= WHAT NEEDS TO BE DONE =
Copy out all of the data exactly as it appears.

= DATA SUPPLIED =
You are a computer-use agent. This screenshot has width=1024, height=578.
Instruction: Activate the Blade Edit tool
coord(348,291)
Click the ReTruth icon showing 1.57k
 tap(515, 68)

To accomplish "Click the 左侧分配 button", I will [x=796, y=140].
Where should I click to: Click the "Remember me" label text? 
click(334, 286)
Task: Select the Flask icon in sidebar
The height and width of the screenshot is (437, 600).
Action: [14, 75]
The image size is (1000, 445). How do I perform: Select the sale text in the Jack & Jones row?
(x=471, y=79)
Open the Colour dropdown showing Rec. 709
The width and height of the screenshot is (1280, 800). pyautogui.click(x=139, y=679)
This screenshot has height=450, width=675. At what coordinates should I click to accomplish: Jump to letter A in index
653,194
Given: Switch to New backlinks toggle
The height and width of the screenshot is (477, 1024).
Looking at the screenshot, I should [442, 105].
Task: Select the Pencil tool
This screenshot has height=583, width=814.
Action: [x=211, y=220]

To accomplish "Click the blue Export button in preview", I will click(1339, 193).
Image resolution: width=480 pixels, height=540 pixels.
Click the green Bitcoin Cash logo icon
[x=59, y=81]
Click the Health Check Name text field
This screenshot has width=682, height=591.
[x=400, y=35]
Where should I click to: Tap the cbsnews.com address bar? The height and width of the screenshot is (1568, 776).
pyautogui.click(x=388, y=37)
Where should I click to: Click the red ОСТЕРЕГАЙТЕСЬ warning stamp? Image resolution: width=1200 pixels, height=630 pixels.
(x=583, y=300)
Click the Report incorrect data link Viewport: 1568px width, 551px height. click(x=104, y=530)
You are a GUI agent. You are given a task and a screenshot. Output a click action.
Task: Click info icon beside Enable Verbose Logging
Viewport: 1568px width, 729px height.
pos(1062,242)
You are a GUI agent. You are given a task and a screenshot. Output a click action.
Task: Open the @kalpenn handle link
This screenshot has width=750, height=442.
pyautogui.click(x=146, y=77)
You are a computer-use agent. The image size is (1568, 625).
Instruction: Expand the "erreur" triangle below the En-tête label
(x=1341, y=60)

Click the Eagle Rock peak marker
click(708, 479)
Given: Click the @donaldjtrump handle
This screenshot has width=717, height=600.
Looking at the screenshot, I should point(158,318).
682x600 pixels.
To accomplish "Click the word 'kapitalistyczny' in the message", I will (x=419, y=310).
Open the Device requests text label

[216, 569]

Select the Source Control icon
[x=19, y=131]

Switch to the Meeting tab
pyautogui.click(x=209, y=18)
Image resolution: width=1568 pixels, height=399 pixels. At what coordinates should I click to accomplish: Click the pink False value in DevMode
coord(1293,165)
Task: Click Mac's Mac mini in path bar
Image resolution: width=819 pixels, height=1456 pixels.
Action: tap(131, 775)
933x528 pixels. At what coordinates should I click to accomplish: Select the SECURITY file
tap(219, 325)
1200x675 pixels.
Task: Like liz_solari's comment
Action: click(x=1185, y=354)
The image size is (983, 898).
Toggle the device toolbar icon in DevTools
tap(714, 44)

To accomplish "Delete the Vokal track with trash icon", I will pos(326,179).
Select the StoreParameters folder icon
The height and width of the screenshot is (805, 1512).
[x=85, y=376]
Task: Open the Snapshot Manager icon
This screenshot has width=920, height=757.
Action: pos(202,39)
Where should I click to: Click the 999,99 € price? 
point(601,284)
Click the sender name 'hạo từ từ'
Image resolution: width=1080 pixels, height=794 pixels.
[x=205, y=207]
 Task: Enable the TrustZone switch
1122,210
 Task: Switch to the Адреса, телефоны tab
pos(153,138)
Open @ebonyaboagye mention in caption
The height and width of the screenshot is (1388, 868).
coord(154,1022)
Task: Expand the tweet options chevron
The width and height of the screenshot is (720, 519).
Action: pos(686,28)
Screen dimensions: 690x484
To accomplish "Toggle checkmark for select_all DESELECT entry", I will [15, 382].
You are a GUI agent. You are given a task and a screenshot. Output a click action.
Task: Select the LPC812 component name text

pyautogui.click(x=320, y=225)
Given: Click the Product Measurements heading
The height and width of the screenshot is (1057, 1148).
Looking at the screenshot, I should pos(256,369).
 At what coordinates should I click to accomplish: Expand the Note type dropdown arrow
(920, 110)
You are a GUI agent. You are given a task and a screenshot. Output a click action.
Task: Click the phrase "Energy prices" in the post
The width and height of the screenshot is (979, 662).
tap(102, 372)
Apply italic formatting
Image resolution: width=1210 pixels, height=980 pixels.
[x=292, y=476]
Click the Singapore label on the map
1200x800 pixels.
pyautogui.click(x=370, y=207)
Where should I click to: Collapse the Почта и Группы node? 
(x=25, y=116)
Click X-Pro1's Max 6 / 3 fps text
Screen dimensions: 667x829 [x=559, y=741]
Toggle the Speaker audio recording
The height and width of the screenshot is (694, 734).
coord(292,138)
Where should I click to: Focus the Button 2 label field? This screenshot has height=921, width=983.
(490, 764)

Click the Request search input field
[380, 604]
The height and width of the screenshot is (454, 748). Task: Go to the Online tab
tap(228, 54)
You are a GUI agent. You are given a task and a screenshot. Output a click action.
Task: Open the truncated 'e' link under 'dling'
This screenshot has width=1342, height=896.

= TASK RESULT =
You are a computer-use agent. This screenshot has width=1024, height=578.
Instruction: Activate the Blade Edit tool
coord(348,291)
Click the ReTruth icon showing 1.57k
 tap(515, 68)

To accomplish "Click the 左侧分配 button", I will [x=796, y=140].
Where should I click to: Click the "Remember me" label text? 
click(334, 286)
Task: Select the Flask icon in sidebar
The height and width of the screenshot is (437, 600).
Action: [14, 75]
The image size is (1000, 445). How do I perform: Select the sale text in the Jack & Jones row?
(x=471, y=79)
Open the Colour dropdown showing Rec. 709
The width and height of the screenshot is (1280, 800). pyautogui.click(x=139, y=679)
This screenshot has height=450, width=675. At what coordinates should I click to accomplish: Jump to letter A in index
653,194
Given: Switch to New backlinks toggle
The height and width of the screenshot is (477, 1024).
Looking at the screenshot, I should [442, 105].
Task: Select the Pencil tool
This screenshot has height=583, width=814.
Action: [x=211, y=220]

To accomplish "Click the blue Export button in preview", I will click(1339, 193).
Image resolution: width=480 pixels, height=540 pixels.
Click the green Bitcoin Cash logo icon
[x=59, y=81]
Click the Health Check Name text field
This screenshot has width=682, height=591.
[x=400, y=35]
Where should I click to: Tap the cbsnews.com address bar? The height and width of the screenshot is (1568, 776).
pyautogui.click(x=388, y=37)
Where should I click to: Click the red ОСТЕРЕГАЙТЕСЬ warning stamp? Image resolution: width=1200 pixels, height=630 pixels.
(x=583, y=300)
Click the Report incorrect data link Viewport: 1568px width, 551px height. click(x=104, y=530)
You are a GUI agent. You are given a task and a screenshot. Output a click action.
Task: Click info icon beside Enable Verbose Logging
Viewport: 1568px width, 729px height.
pos(1062,242)
You are a GUI agent. You are given a task and a screenshot. Output a click action.
Task: Open the @kalpenn handle link
This screenshot has width=750, height=442.
pyautogui.click(x=146, y=77)
You are a computer-use agent. The image size is (1568, 625).
Instruction: Expand the "erreur" triangle below the En-tête label
(x=1341, y=60)

Click the Eagle Rock peak marker
click(708, 479)
Given: Click the @donaldjtrump handle
This screenshot has width=717, height=600.
Looking at the screenshot, I should point(158,318).
682x600 pixels.
To accomplish "Click the word 'kapitalistyczny' in the message", I will (x=419, y=310).
Open the Device requests text label

[216, 569]

Select the Source Control icon
[x=19, y=131]

Switch to the Meeting tab
pyautogui.click(x=209, y=18)
Image resolution: width=1568 pixels, height=399 pixels. At what coordinates should I click to accomplish: Click the pink False value in DevMode
coord(1293,165)
Task: Click Mac's Mac mini in path bar
Image resolution: width=819 pixels, height=1456 pixels.
Action: tap(131, 775)
933x528 pixels. At what coordinates should I click to accomplish: Select the SECURITY file
tap(219, 325)
1200x675 pixels.
Task: Like liz_solari's comment
Action: click(x=1185, y=354)
The image size is (983, 898).
Toggle the device toolbar icon in DevTools
tap(714, 44)

To accomplish "Delete the Vokal track with trash icon", I will pos(326,179).
Select the StoreParameters folder icon
The height and width of the screenshot is (805, 1512).
[x=85, y=376]
Task: Open the Snapshot Manager icon
This screenshot has width=920, height=757.
Action: pos(202,39)
Where should I click to: Click the 999,99 € price? 
point(601,284)
Click the sender name 'hạo từ từ'
Image resolution: width=1080 pixels, height=794 pixels.
[x=205, y=207]
 Task: Enable the TrustZone switch
1122,210
 Task: Switch to the Адреса, телефоны tab
pos(153,138)
Open @ebonyaboagye mention in caption
The height and width of the screenshot is (1388, 868).
coord(154,1022)
Task: Expand the tweet options chevron
The width and height of the screenshot is (720, 519).
Action: pos(686,28)
Screen dimensions: 690x484
To accomplish "Toggle checkmark for select_all DESELECT entry", I will [15, 382].
You are a GUI agent. You are given a task and a screenshot. Output a click action.
Task: Select the LPC812 component name text

pyautogui.click(x=320, y=225)
Given: Click the Product Measurements heading
The height and width of the screenshot is (1057, 1148).
Looking at the screenshot, I should pos(256,369).
 At what coordinates should I click to accomplish: Expand the Note type dropdown arrow
(920, 110)
You are a GUI agent. You are given a task and a screenshot. Output a click action.
Task: Click the phrase "Energy prices" in the post
The width and height of the screenshot is (979, 662).
tap(102, 372)
Apply italic formatting
Image resolution: width=1210 pixels, height=980 pixels.
[x=292, y=476]
Click the Singapore label on the map
1200x800 pixels.
pyautogui.click(x=370, y=207)
Where should I click to: Collapse the Почта и Группы node? 
(x=25, y=116)
Click X-Pro1's Max 6 / 3 fps text
Screen dimensions: 667x829 [x=559, y=741]
Toggle the Speaker audio recording
The height and width of the screenshot is (694, 734).
coord(292,138)
Where should I click to: Focus the Button 2 label field? This screenshot has height=921, width=983.
(490, 764)

Click the Request search input field
[380, 604]
The height and width of the screenshot is (454, 748). Task: Go to the Online tab
tap(228, 54)
You are a GUI agent. You are given a task and a screenshot. Output a click action.
Task: Open the truncated 'e' link under 'dling'
This screenshot has width=1342, height=896.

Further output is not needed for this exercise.